Pero por lo menos los adolescentes de pelo negro y ropa negra que están pegados al escenario están dándolo todo. Desde donde yo estoy no puedo distinguir los detalles, sino que toda la banda es más bien una masa negra borrosa. De vez en cuando el sol de la tarde titila en alguna pulsera de púas y algo que puede ser, madre de Dios, no era broma, es una guadaña.

La primera canción viene seguida de un silencio expectante por parte de la banda. El público de primera fila grita animado. Los demás estamos boquiabiertos.

—Mola —dice Nesrin, y ni siquiera a Pia se le ocurre ningún comentario cínico.

Miro de reojo hacia el bar. La camarera sonríe e incluso los jubilados han soltado los crucigramas, pero seguramente más por shock que por entusiasmo. Sofia pone mala cara, pero cuando mi mirada cae sobre Lukas, éste sonríe y niega con la cabeza y alza el vaso de cerveza en un brindis improvisado. Mi corazón da un salto y le correspondo el brindis sin luego mirar a Pia.

Y entonces empieza la siguiente canción, y poco a poco las conversaciones se van retomando a nuestro alrededor, a pesar de que ahora haya que gritar para oírse.

—Los he contratado yo —dice Charlie, y le guiña un ojo a Nesrin.

Sigo sin entender la letra, pero estoy casi convencida de que oigo la palabra «anticristo». Veo que Hans y Anna Maria están juntos en una punta de la plaza Mayor, así que ninguno de los dos se está dirigiendo detrás del escenario para desenchufar la toma de corriente. Tampoco parece que me estén buscando para exigirme que le ponga fin al asunto.

La banda de Niklas y Johan toca cuatro temas propios, y luego cambian a una música más adaptada al público, más bailable, tal como habíamos quedado.

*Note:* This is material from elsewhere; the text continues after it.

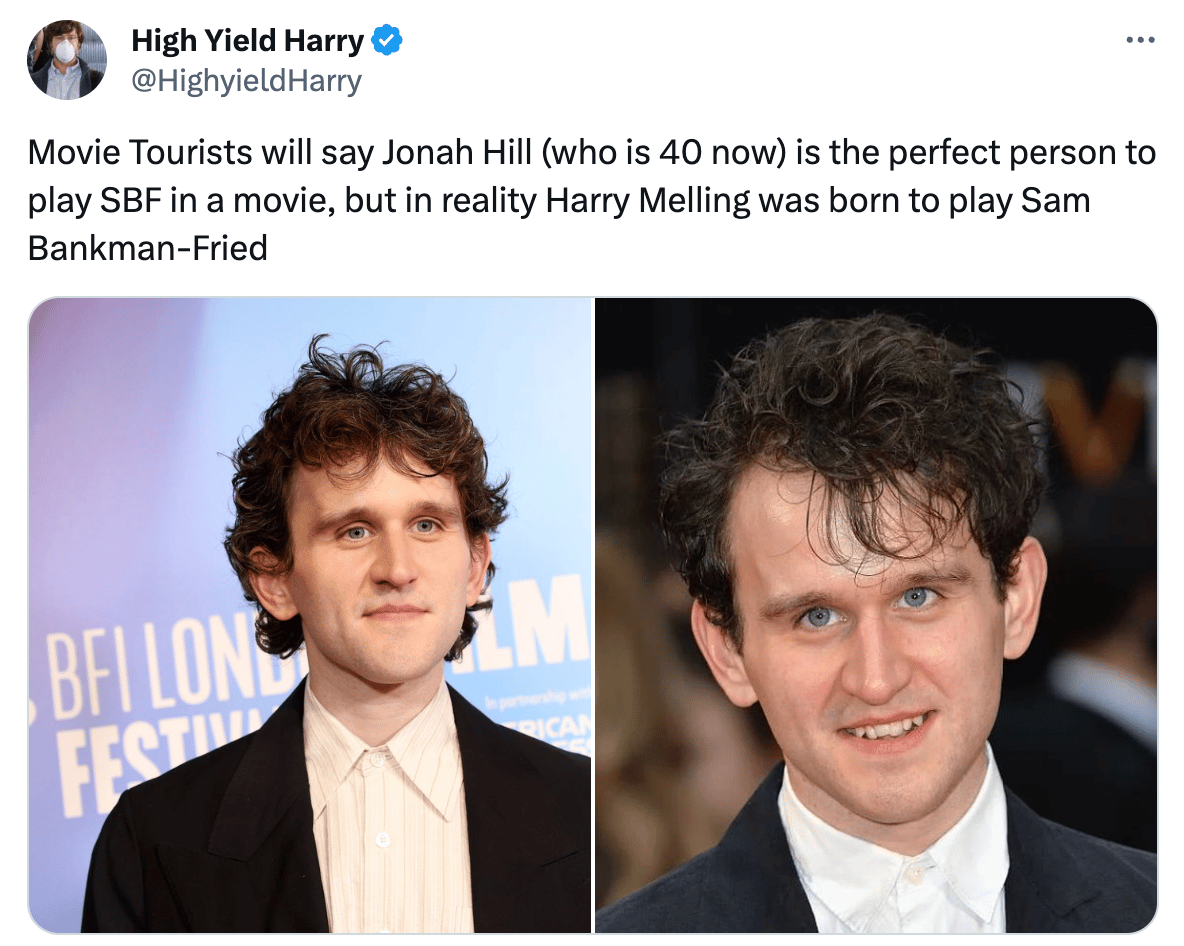Open the tweet's more options ellipsis menu
The height and width of the screenshot is (946, 1184).
(1140, 40)
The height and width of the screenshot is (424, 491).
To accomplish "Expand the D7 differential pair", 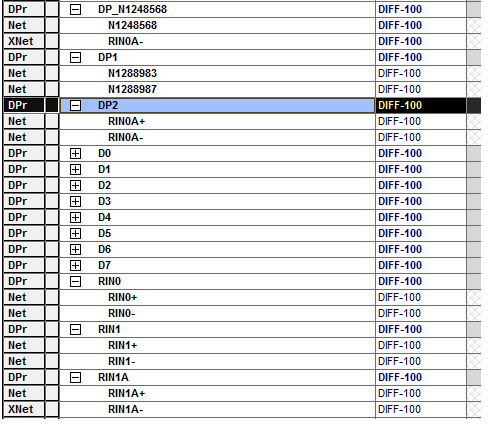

Si cuando han empezado a tocar la reacción ha sido un shock absoluto, no es nada comparado con cómo reacciona la gente cuando las primeras notas de nuestra canción ganadora de Eurovisión de 1991 inundan la ciudad.

Charlie se pone de pie y le dice a Ann-Britt, con una reverencia exagerada:

—¿Me concedes este baile?

Ann-Britt se ruboriza encantada.

Yo me río.

—¿Bailoteo? —le digo al resto de la mesa, y nos ponemos a ello: Emma, Pia, Jesper y yo. Cuando todos nos hemos levantado, Gunnar nos sigue pero sin tenerlo del todo claro.

Mientras bailamos se nos van sumando otras personas, y cuando empieza a sonar Euphoria la mitad de la plaza ya está llena de jubilados y niños bailando y habituales de la Cocina Etílica un poco desubicados.

Algunos de ellos parecen llevar décadas sin bailar, el estilo es improvisado y anticuado. Una pareja pasa por nuestro lado bailando foxtrot, y tardo unos segundos en darme cuenta de que se trata de Hans y Anna Maria.

El Día de Skogahammar es todo un éxito.

Y Lukas sigue dentro de la Cocina Etílica hablando con Sofia.